Running Cylc tasks on PBS Torque with Docker

A few days ago I saw a post at the Cylc Google Group, about file permissions for files generated by Cylc. The post was related to content created by Cylc, but in an environment with PBS.

For context, Cylc is an Open Source meta-scheduler, written in Python, that allows you to define cycle points with dependencies. These cycle points can be simple incremental integer numbers, or ISO8601 periods or points (e.g. run every 5 minutes, from 10 days ago until the next year). Cylc takes care to create an execution schedule for you, and delegate that to a system that runs your workflow. I work full time on this amazing Open Source tool!

Such system could be the local computer in background, batch systems such as at, or PBS. PBS was created for NASA, to manage executing jobs taking into consideration cluster resources, and also using queues, priorities, and other features useful for HPC programming. Later PBS was acquired by Altair, an Open Source version OpenPBS was created, and later abandoned. And there is another fork called PBS Torque. I first encountered PBS at the São Paulo University, in Brazil, where they had a PBS Torque cluster.

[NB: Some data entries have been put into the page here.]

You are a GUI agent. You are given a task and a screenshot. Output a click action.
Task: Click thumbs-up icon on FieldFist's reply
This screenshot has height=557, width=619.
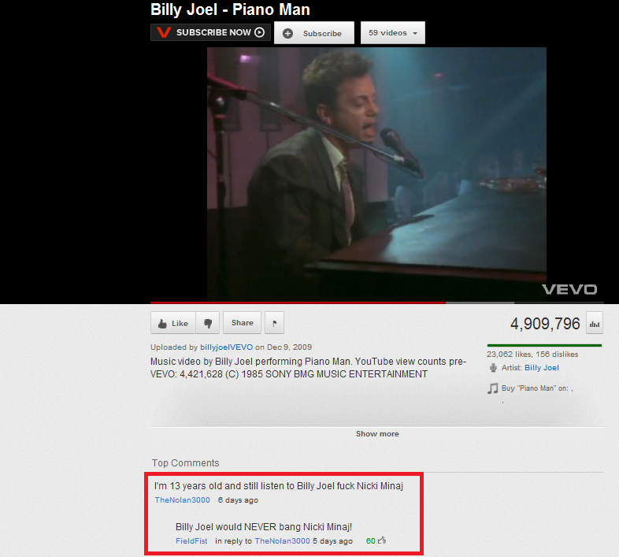click(x=382, y=540)
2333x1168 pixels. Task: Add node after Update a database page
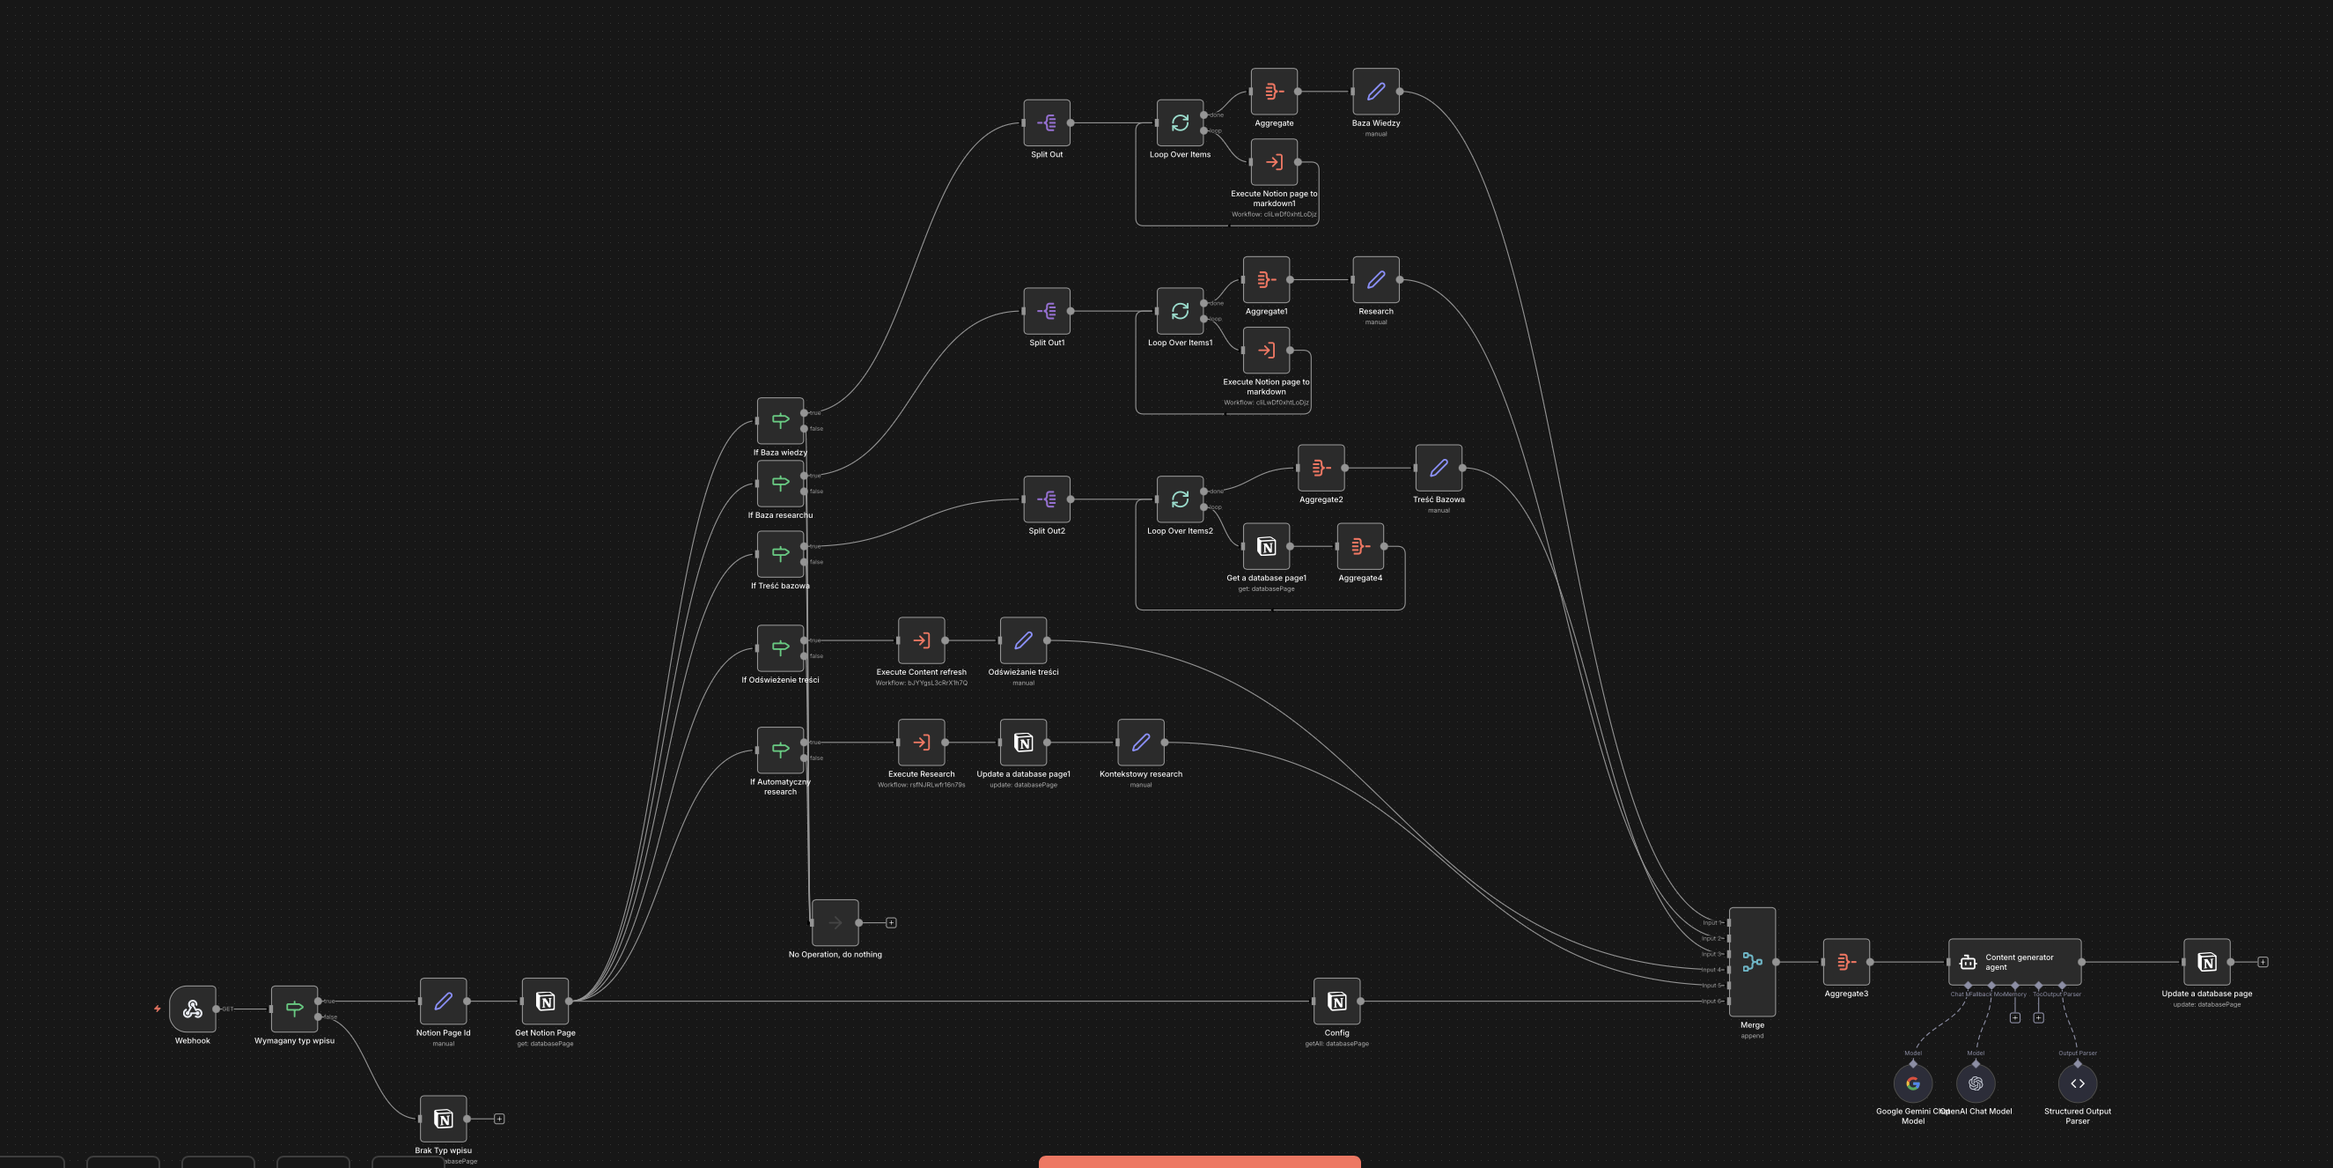click(2262, 961)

Running PBS Torque with Docker

Even though I have access to an environment with Cylc and with PBS, I decided to give it a try and see how hard it would be to reproduce it with Docker. One thing that I like about this approach is the possibility to share the work with others online. I believe it improves communication, agility, and can be useful for posterity.

I had some experience with PBS Torque on Docker, because of some old work for another Open Source project called BioUno. So I started testing the image I used before, agaveapi/torque.

You can get PBS Torque up and running with one line if you have Docker and a good Internet connection - Docker is in the same category as NPM, Maven, etc (though I find the way Maven manages common dependencies saner).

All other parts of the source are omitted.